You know, people say to me that tithing is an Old Testament concept. Well, Jesus believed in it. And last time I checked, he's kind of the pivot point of the New Testament story. But Jesus said, "You'll leave a tithe of the mint that you get at the market. But," he said, "you should have loved God". And he said, "You shouldn't have ignored the other. The tithing was okay, but you should have been focused on loving God". But he doesn't stop there. "'Woe to you Pharisees, you love the most important seats in the synagogues and the greetings in the marketplace. Woe to you because you're like unmarked graves, which men walk over without knowing it.'"

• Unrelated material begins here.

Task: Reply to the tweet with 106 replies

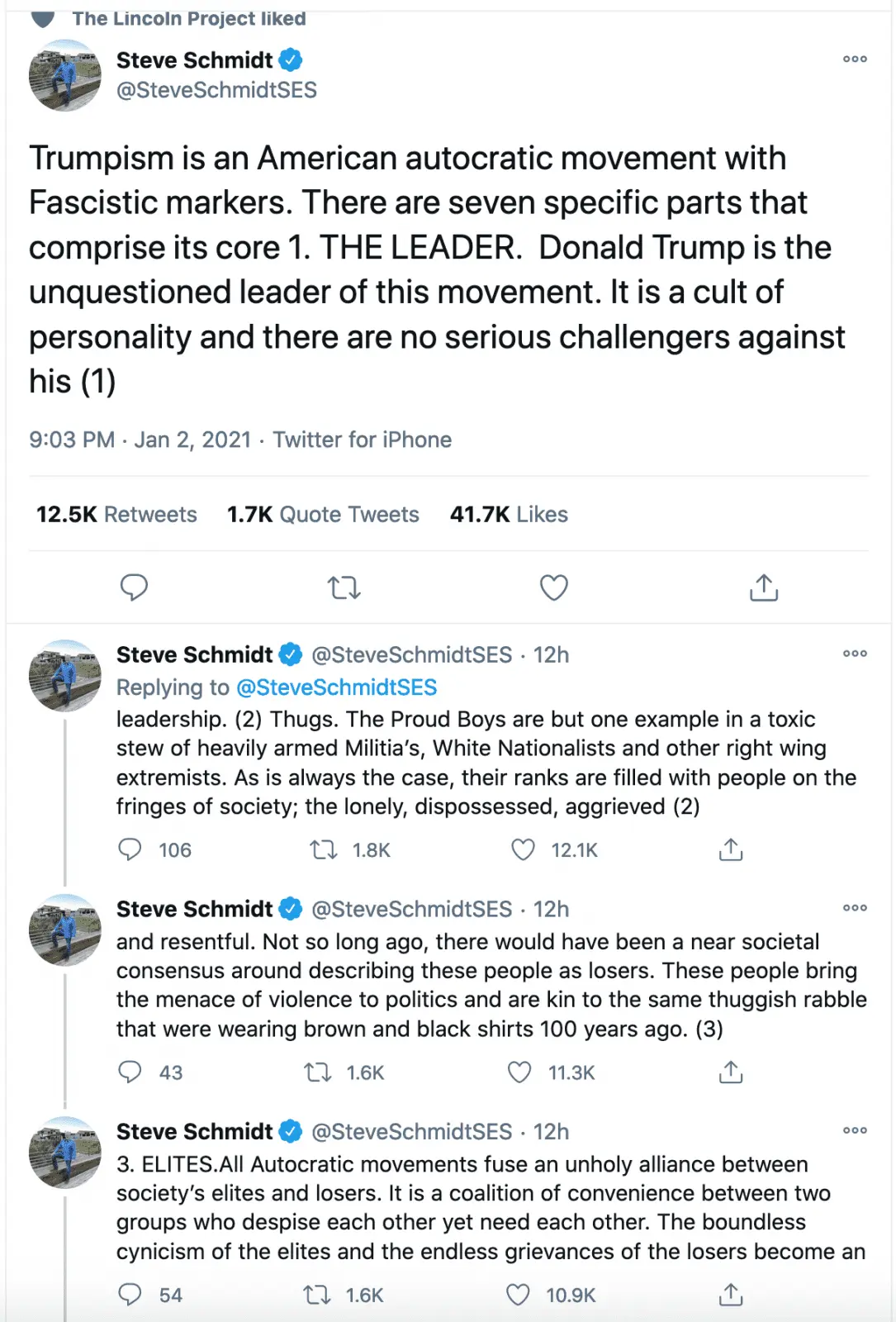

In Judaism, to step on a grave makes you unclean. Think of going to a strip club. Does that make you unclean? How many of you think that would not be a good idea? About six of you. That was underreported. That is not a good idea. Well, it was a similar, and Jesus is pulling that, he said, you know, "but you allow the people to be unclean. Woe to you!" he said. I mean, he's at dinner. He's not asking for recipes, he's not commenting on the decorations in the synagogue. He's not offering commentary on the people that have gathered in the leadership being provided by the... he is actually providing some commentary, but this is not a comfortable conversation.
How many of you think if you were Jesus's associate, you're squirming. You say, "Well, if I get out of this dinner, I'm not going back to dinner with him". Awkward. So Luke slips in, "One of the experts in the law answered him," in verse 45, "'Teacher, when you say these things, you insult us also.'" As if Jesus were so socially inept, he didn't understand that "woe is you, woe is you, woe is you" might be a little off-putting.
I wanna pray with you before we go. Let's ask God to help us see anything that limits us from effectiveness in his kingdom.
Father, I thank you for your Word, for its truth and power and authority. If there is any way we have made a choice that limits what you could do through us, help us to see it. We want to change. In Jesus's name, amen.